* _What to work on_
Duplicate each of the records below line for line, without changing anything.

(Dataset entries)
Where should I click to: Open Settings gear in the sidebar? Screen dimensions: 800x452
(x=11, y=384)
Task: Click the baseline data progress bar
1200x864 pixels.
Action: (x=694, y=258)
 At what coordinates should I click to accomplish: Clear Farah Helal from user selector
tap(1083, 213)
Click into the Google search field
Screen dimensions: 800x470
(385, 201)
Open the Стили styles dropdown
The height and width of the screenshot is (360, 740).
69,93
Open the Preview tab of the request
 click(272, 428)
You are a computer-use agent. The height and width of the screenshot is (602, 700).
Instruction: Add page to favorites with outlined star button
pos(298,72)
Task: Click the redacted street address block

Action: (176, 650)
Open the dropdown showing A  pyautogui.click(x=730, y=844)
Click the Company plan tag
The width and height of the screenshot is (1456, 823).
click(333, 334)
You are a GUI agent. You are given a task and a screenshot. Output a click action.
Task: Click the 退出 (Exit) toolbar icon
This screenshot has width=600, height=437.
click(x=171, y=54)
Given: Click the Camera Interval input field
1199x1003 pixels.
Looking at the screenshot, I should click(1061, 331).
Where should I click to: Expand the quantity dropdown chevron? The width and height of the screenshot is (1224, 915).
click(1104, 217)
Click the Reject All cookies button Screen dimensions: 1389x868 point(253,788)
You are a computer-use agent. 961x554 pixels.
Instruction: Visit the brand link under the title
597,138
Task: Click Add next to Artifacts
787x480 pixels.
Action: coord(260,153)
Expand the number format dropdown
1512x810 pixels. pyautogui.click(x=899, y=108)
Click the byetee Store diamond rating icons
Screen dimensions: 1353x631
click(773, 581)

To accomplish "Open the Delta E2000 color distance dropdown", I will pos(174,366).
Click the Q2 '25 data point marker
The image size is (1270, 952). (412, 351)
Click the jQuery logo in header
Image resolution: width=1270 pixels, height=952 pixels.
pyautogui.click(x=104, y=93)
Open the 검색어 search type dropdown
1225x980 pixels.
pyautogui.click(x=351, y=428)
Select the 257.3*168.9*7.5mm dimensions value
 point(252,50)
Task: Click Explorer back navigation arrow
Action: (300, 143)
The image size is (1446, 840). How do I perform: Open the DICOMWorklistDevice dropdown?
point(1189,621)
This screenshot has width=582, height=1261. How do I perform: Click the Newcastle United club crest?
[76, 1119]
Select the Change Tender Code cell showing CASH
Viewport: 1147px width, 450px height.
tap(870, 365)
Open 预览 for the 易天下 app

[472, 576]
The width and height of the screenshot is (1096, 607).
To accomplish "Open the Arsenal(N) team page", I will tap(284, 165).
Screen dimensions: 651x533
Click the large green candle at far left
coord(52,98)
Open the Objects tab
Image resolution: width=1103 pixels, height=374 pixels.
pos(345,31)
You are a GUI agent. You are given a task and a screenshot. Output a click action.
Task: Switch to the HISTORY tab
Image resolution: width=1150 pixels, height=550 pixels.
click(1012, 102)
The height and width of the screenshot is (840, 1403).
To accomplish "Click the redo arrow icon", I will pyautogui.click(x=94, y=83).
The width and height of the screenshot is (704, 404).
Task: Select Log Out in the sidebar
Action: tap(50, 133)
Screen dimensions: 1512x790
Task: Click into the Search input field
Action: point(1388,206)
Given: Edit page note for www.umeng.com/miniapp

* _Exercise response_
Where should I click to: Open Settings gear in the sidebar? Screen dimensions: 800x452
(x=11, y=384)
Task: Click the baseline data progress bar
1200x864 pixels.
Action: (x=694, y=258)
 At what coordinates should I click to accomplish: Clear Farah Helal from user selector
tap(1083, 213)
Click into the Google search field
Screen dimensions: 800x470
(385, 201)
Open the Стили styles dropdown
The height and width of the screenshot is (360, 740).
69,93
Open the Preview tab of the request
 click(272, 428)
You are a computer-use agent. The height and width of the screenshot is (602, 700).
Instruction: Add page to favorites with outlined star button
pos(298,72)
Task: Click the redacted street address block

Action: (176, 650)
Open the dropdown showing A  pyautogui.click(x=730, y=844)
Click the Company plan tag
The width and height of the screenshot is (1456, 823).
click(333, 334)
You are a GUI agent. You are given a task and a screenshot. Output a click action.
Task: Click the 退出 (Exit) toolbar icon
This screenshot has width=600, height=437.
click(x=171, y=54)
Given: Click the Camera Interval input field
1199x1003 pixels.
Looking at the screenshot, I should click(1061, 331).
Where should I click to: Expand the quantity dropdown chevron? The width and height of the screenshot is (1224, 915).
click(1104, 217)
Click the Reject All cookies button Screen dimensions: 1389x868 point(253,788)
You are a computer-use agent. 961x554 pixels.
Instruction: Visit the brand link under the title
597,138
Task: Click Add next to Artifacts
787x480 pixels.
Action: coord(260,153)
Expand the number format dropdown
1512x810 pixels. pyautogui.click(x=899, y=108)
Click the byetee Store diamond rating icons
Screen dimensions: 1353x631
click(773, 581)

To accomplish "Open the Delta E2000 color distance dropdown", I will pos(174,366).
Click the Q2 '25 data point marker
The image size is (1270, 952). (412, 351)
Click the jQuery logo in header
Image resolution: width=1270 pixels, height=952 pixels.
pyautogui.click(x=104, y=93)
Open the 검색어 search type dropdown
1225x980 pixels.
pyautogui.click(x=351, y=428)
Select the 257.3*168.9*7.5mm dimensions value
 point(252,50)
Task: Click Explorer back navigation arrow
Action: (300, 143)
The image size is (1446, 840). How do I perform: Open the DICOMWorklistDevice dropdown?
point(1189,621)
This screenshot has width=582, height=1261. How do I perform: Click the Newcastle United club crest?
[76, 1119]
Select the Change Tender Code cell showing CASH
Viewport: 1147px width, 450px height.
tap(870, 365)
Open 预览 for the 易天下 app

[472, 576]
The width and height of the screenshot is (1096, 607).
To accomplish "Open the Arsenal(N) team page", I will tap(284, 165).
Screen dimensions: 651x533
Click the large green candle at far left
coord(52,98)
Open the Objects tab
Image resolution: width=1103 pixels, height=374 pixels.
pos(345,31)
You are a GUI agent. You are given a task and a screenshot. Output a click action.
Task: Switch to the HISTORY tab
Image resolution: width=1150 pixels, height=550 pixels.
click(1012, 102)
The height and width of the screenshot is (840, 1403).
To accomplish "Click the redo arrow icon", I will pyautogui.click(x=94, y=83).
The width and height of the screenshot is (704, 404).
Task: Select Log Out in the sidebar
Action: tap(50, 133)
Screen dimensions: 1512x790
Task: Click into the Search input field
Action: point(1388,206)
Given: Edit page note for www.umeng.com/miniapp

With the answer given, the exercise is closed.